Show every line in the entries below where the word "computer" appears.

*Record set*:
>>>>>
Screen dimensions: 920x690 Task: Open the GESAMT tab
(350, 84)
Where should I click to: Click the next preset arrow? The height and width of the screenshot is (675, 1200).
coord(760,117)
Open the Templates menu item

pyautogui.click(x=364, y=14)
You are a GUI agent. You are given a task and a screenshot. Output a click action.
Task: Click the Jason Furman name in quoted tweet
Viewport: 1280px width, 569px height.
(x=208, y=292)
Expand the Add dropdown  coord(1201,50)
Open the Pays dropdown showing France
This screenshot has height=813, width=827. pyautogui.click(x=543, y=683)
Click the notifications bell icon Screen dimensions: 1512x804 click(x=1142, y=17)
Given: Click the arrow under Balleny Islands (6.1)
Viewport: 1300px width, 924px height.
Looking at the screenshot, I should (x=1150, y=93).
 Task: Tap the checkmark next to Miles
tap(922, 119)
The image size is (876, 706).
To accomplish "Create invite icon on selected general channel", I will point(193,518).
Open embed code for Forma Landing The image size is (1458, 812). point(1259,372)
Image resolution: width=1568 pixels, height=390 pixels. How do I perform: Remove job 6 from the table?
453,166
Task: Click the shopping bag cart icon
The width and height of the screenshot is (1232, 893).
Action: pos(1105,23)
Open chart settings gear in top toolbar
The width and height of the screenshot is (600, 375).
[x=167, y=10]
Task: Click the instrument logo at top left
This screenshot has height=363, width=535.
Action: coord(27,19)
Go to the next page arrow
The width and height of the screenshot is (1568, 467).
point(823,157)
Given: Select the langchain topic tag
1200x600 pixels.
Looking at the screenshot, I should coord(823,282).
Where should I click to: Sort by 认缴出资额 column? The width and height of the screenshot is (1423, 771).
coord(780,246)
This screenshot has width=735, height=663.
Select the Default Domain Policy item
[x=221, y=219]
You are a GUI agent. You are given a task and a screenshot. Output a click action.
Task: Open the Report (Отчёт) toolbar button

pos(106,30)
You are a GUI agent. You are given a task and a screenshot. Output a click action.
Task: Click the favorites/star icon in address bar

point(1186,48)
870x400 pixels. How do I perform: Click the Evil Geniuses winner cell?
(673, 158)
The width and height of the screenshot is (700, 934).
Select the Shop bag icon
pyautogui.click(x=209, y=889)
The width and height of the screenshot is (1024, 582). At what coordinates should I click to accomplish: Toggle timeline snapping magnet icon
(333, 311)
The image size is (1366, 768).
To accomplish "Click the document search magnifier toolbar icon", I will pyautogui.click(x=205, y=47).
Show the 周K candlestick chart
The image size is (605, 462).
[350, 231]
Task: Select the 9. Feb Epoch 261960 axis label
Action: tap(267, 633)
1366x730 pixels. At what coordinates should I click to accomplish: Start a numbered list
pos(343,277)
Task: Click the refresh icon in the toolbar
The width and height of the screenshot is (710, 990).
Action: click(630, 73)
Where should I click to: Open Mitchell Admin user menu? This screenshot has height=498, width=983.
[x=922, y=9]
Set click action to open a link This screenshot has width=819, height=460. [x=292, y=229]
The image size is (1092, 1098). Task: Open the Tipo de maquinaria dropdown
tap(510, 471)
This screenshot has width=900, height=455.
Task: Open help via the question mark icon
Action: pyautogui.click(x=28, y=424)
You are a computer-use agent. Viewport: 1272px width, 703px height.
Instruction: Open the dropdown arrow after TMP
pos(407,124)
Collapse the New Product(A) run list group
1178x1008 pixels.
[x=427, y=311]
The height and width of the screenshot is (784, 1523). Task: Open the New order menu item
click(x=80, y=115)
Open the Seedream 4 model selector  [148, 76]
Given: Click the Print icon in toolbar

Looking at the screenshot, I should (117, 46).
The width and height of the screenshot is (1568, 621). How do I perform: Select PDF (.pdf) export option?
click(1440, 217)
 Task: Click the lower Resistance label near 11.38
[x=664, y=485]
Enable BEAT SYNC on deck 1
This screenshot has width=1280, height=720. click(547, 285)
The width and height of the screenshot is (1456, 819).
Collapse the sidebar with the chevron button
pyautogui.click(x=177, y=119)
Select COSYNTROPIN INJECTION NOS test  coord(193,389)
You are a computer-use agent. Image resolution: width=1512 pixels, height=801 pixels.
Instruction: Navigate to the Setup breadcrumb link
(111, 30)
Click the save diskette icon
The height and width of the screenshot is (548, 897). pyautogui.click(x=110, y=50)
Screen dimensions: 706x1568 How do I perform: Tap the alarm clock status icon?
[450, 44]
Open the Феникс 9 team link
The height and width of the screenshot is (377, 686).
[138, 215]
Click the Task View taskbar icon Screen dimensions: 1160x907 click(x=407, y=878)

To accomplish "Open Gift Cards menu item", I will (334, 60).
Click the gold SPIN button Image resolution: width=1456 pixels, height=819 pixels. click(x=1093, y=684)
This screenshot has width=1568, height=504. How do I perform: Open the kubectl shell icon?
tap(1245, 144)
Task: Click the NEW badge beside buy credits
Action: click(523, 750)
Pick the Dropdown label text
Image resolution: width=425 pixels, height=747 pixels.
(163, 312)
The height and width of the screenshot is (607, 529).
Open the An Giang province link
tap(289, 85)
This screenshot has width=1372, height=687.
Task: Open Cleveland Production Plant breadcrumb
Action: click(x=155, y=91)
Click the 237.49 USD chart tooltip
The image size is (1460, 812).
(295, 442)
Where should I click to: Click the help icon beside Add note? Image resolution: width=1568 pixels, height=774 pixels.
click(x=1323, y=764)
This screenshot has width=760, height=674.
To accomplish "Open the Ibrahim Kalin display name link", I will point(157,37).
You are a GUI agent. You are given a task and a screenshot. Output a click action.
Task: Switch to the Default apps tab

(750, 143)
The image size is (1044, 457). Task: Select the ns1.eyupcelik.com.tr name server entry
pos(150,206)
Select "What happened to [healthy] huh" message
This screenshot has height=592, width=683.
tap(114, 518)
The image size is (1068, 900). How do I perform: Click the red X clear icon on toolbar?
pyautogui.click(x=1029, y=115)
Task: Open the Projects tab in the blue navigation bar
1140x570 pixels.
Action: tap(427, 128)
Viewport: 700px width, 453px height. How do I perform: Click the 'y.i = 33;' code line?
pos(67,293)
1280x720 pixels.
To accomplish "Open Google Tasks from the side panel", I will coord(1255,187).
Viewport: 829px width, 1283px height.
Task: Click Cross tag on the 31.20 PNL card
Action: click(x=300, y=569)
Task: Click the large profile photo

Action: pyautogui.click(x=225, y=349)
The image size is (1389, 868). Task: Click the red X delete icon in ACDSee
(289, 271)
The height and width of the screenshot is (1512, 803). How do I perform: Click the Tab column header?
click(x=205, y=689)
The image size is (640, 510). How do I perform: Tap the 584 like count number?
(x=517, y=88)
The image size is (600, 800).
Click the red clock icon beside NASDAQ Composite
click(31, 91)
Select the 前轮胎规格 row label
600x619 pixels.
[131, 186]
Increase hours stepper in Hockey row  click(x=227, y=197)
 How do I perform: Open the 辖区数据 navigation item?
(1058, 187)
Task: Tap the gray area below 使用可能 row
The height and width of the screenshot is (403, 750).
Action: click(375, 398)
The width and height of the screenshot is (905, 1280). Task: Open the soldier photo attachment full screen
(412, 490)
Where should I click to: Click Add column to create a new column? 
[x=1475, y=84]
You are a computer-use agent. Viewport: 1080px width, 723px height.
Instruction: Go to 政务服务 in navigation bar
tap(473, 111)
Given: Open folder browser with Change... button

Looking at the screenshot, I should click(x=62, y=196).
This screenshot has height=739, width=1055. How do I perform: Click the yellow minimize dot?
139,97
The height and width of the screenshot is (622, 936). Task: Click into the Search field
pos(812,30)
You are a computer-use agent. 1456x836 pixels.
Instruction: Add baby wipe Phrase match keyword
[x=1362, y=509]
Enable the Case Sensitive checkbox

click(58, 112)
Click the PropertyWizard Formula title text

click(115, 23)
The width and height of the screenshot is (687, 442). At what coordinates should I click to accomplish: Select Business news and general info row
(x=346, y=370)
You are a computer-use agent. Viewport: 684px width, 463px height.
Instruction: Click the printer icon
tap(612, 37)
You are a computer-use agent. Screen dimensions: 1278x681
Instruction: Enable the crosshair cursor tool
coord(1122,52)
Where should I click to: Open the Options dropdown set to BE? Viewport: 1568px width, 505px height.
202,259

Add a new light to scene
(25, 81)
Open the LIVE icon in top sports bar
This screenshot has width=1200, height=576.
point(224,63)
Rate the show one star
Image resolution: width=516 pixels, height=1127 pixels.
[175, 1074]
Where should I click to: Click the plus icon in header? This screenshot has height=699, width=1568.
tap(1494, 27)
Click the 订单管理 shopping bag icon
<<<<<
*Output below*:
You are a computer-use agent. Viewport: 1272px width, 703px height.
You are a computer-use agent. Image resolution: width=1512 pixels, height=801 pixels.
You are a computer-use agent. Viewport: 1080px width, 723px height.
You are a computer-use agent. 1456x836 pixels.
You are a computer-use agent. Viewport: 684px width, 463px height.
You are a computer-use agent. Screen dimensions: 1278x681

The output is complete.